Use of procedures is an integral part of operating a large industrial process to achieve consistent, safe production. Industry regulations, e.g., OSHA 1910, require companies to provide written operating procedures that contain clear instructions for safely executing activities for startup and shutdown as well as normal, temporary and emergency operations. This article discusses some key challenges with procedural operations identified in an analysis of major industry incident reports by the Abnormal Situation Management (ASM) Consortium, www.asmconsortium.org, and recommended practices to mitigate the associated risks.
In the context of this article, the term "procedure" refers to a written document containing step-by-step work instructions to complete a single objective such as starting up a process unit. The common business drivers for use of procedures are to avoid safety and environment incidents, establish efficient and effective operations, and supplement employee knowledge and experience.

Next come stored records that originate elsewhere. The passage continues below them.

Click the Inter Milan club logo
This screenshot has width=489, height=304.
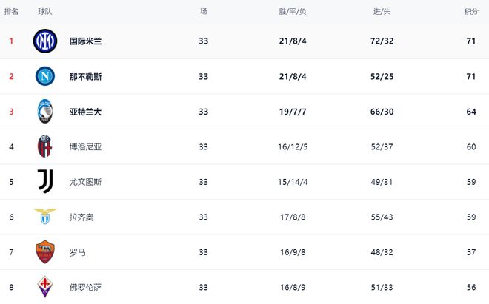point(44,41)
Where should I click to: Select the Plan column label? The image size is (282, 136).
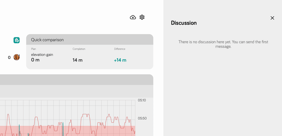point(33,49)
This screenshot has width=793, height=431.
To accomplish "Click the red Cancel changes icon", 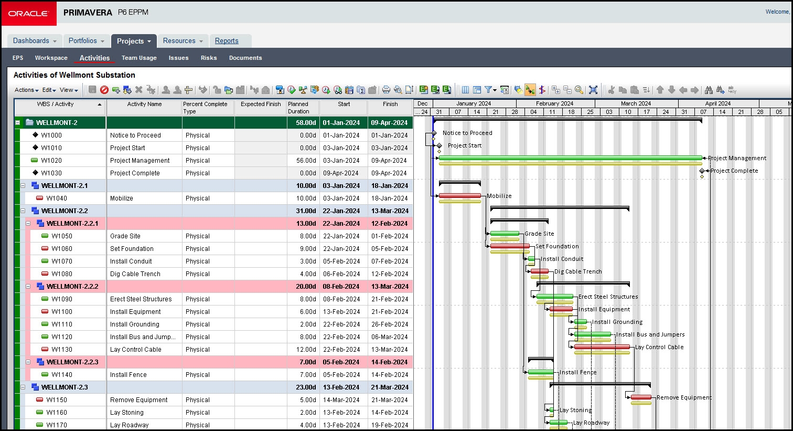I will [104, 90].
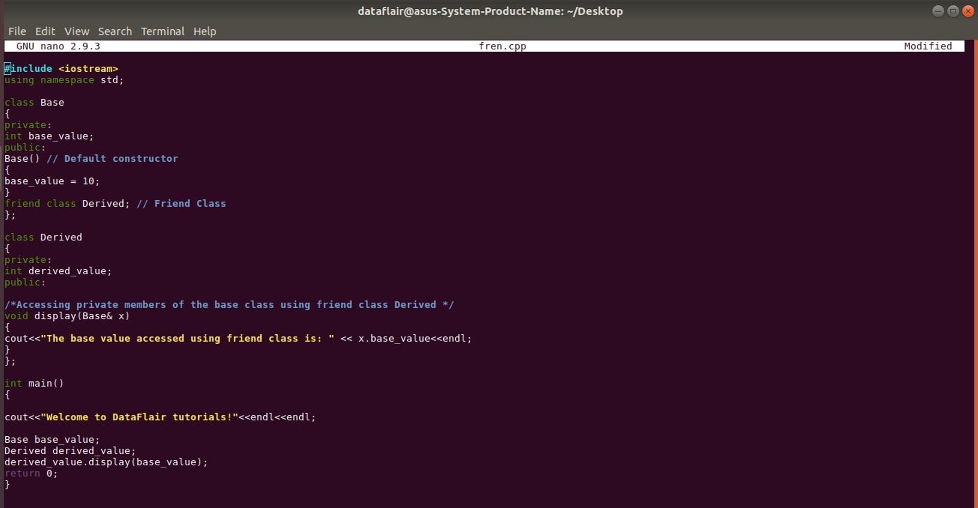
Task: Open the Help menu
Action: pos(205,31)
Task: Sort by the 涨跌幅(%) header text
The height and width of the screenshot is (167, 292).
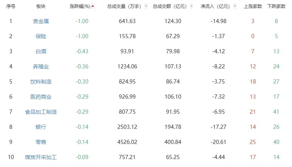Action: point(80,6)
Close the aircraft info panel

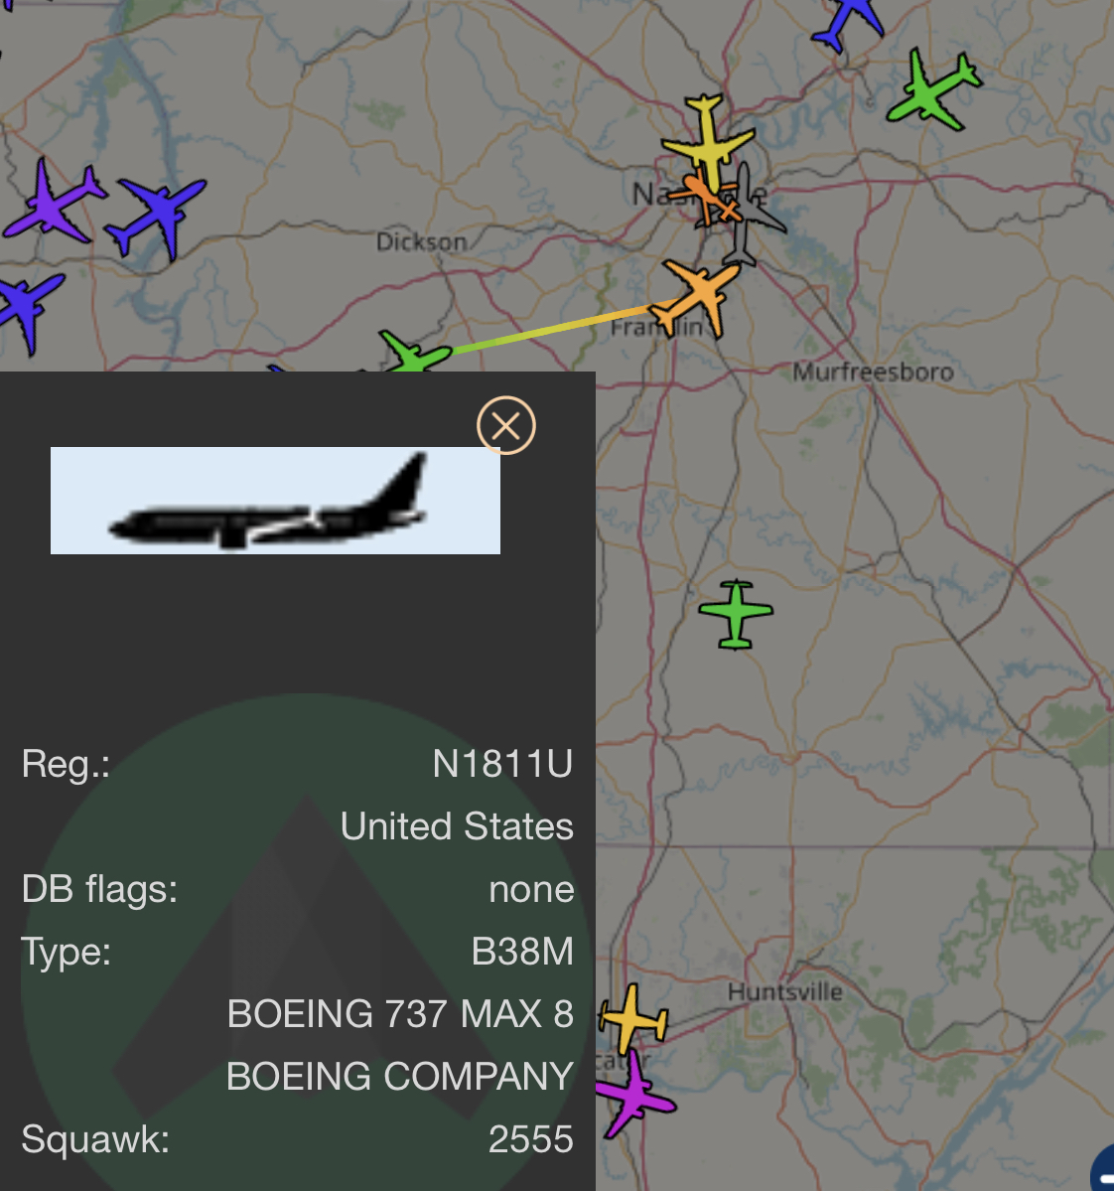tap(505, 425)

The ASM Consortium defines an abnormal situation as an event disturbing a process that requires the operations team to intervene to supplement the control system. This definition specifically is used to distinguish among normal, abnormal and emergency situations from the perspective of console operations. The objective of abnormal situation management is to return the process to normal before safety systems are engaged.

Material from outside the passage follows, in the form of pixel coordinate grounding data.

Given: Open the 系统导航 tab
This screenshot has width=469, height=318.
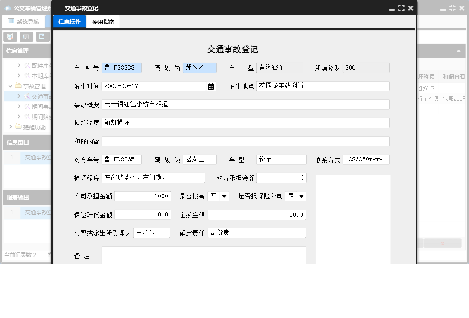Looking at the screenshot, I should pos(23,22).
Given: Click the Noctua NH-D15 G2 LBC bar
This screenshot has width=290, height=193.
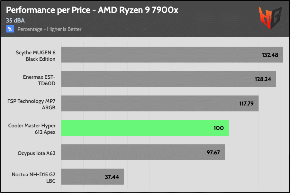Looking at the screenshot, I should 93,177.
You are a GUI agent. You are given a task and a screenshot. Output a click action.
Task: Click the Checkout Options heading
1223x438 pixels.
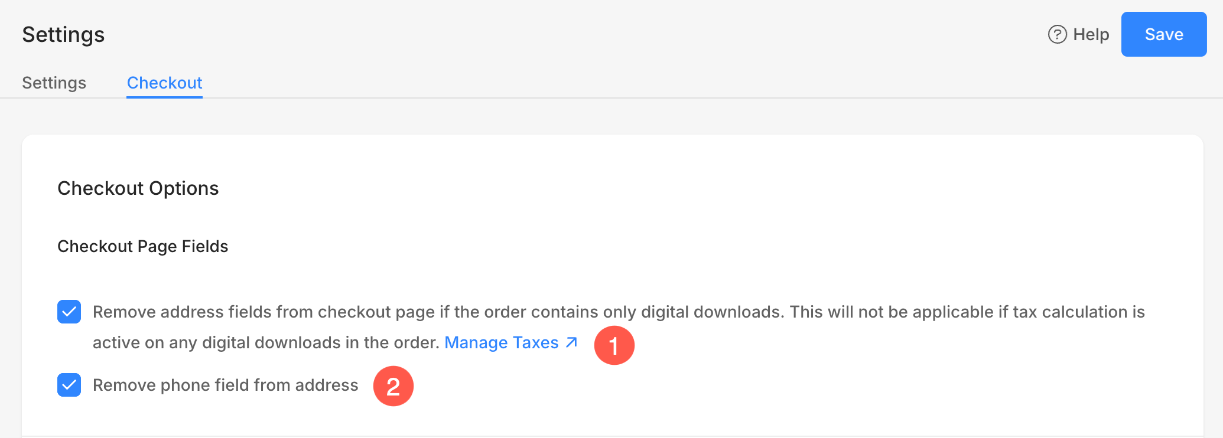(x=138, y=188)
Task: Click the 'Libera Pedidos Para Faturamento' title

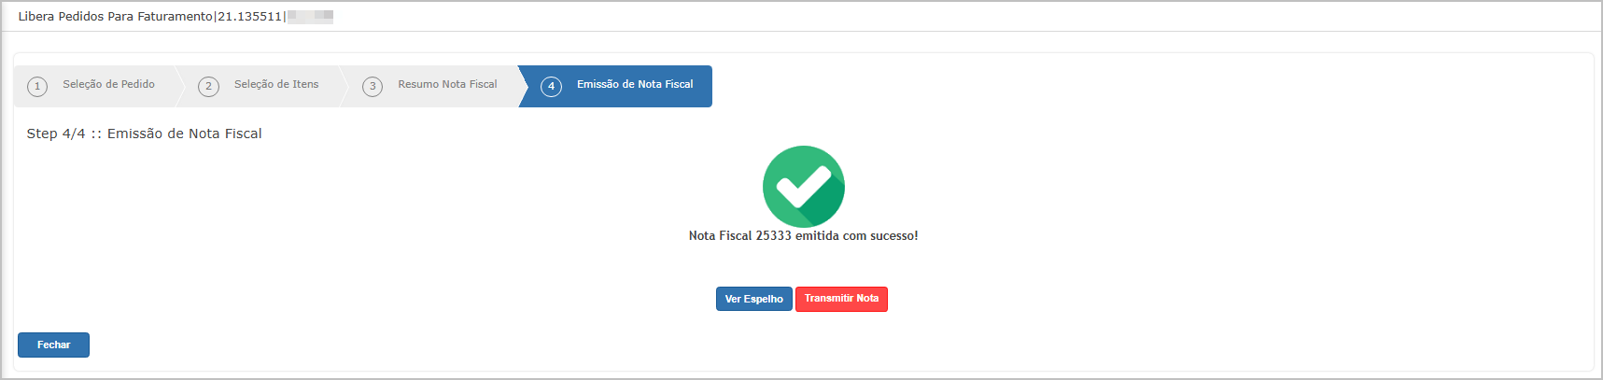Action: 115,17
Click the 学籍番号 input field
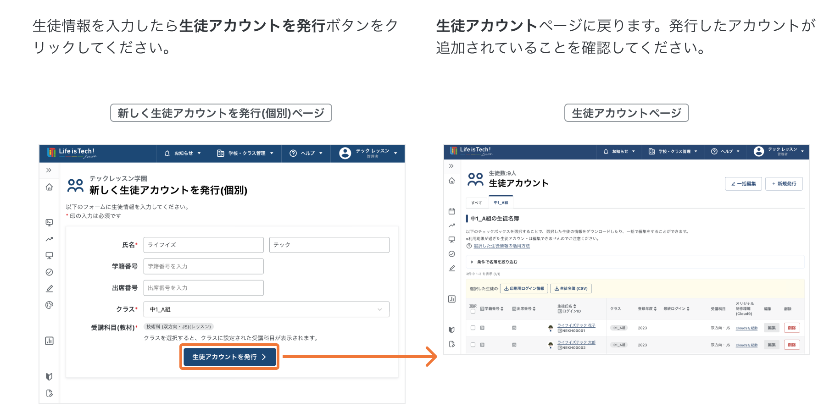This screenshot has width=835, height=407. [203, 266]
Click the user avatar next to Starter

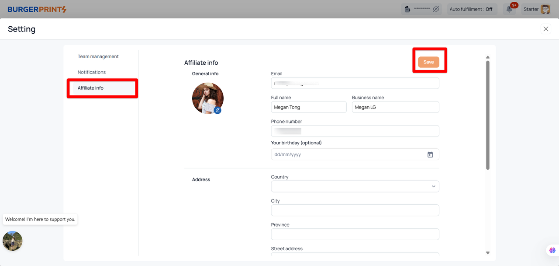(545, 9)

The consortium's focus on the use of procedures has been to examine whether enhancements to the procedure management system might enable operators to more effectively prevent or respond to abnormal situations.
PROCEDURE EXECUTION FAILURES
To better understand how to improve use of procedures, the ASM Consortium conducted a study to investigate procedure execution failure modes associated with abnormal situations [1]. A team examined root causes of failures covered in a previous analysis of 32 process industry incident reports. That earlier analysis [2] indicated that ineffective use of procedures significantly contributed to major incidents and represented 8% of all root causes.

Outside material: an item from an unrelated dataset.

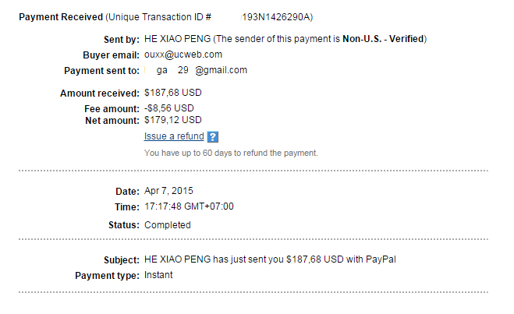Click the time 17:17:48 GMT+07:00

[189, 206]
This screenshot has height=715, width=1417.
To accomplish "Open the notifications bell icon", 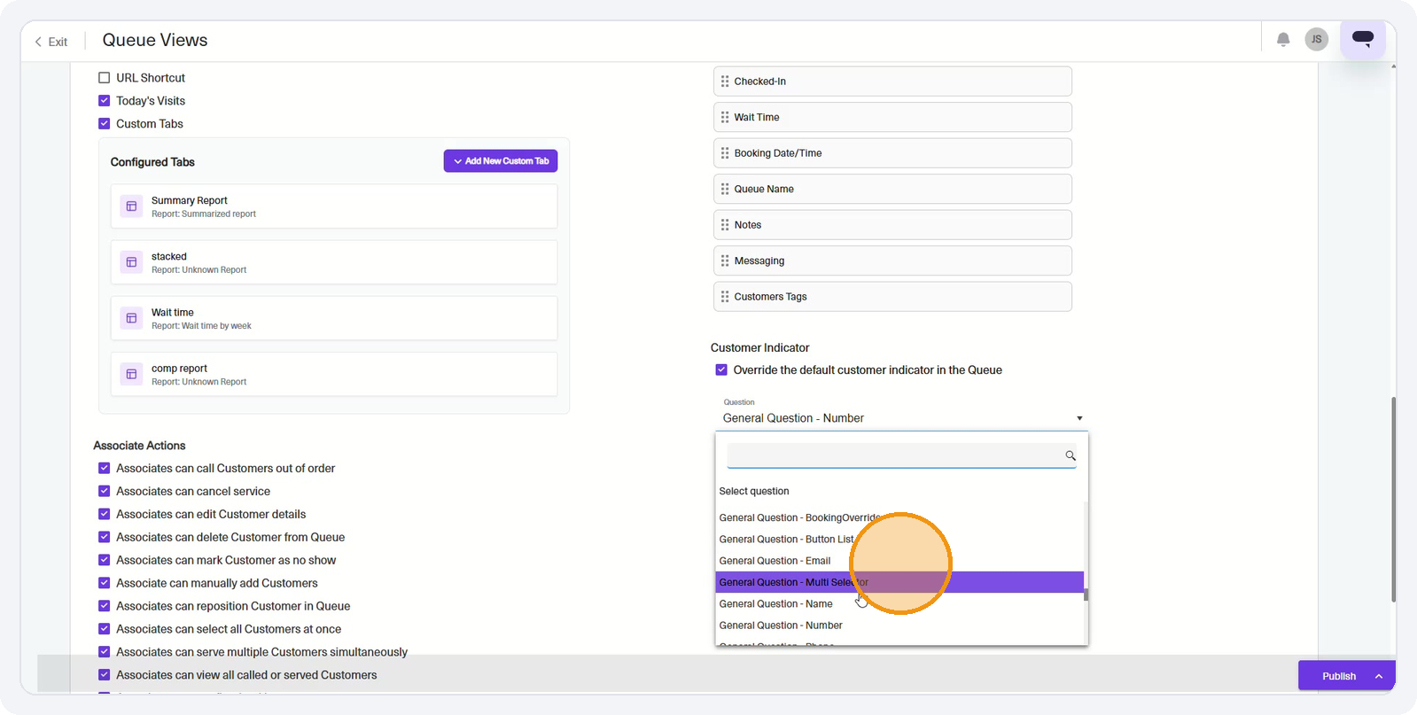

The team assessed whether the procedural failure occurred prior to or during an abnormal situation; those arising beforehand were deemed irrelevant to procedure execution during the abnormal situation. The analysis showed that 40 of the 70 identified procedure-related root causes, i.e., 57%, were linked to procedure execution failures in abnormal situations (Table 1).
How these root causes manifest themselves provides better insight into how to make improvements in operations practices than the more generic root cause classifications [2]. Examination of the 40 identified root causes showed the most common manifestation was associated with lack of knowledge about appropriate responses to the occurrence of an abnormal situation while executing a procedure (Table 2) — followed by the failure to detect the presence of an abnormal equipment or process mode while executing a procedure, and the lack of understanding the impact or effect of performing or not performing a procedural action. In total, these three accounted for 87.5% (35 out of 40) of the procedural execution failures under abnormal situations.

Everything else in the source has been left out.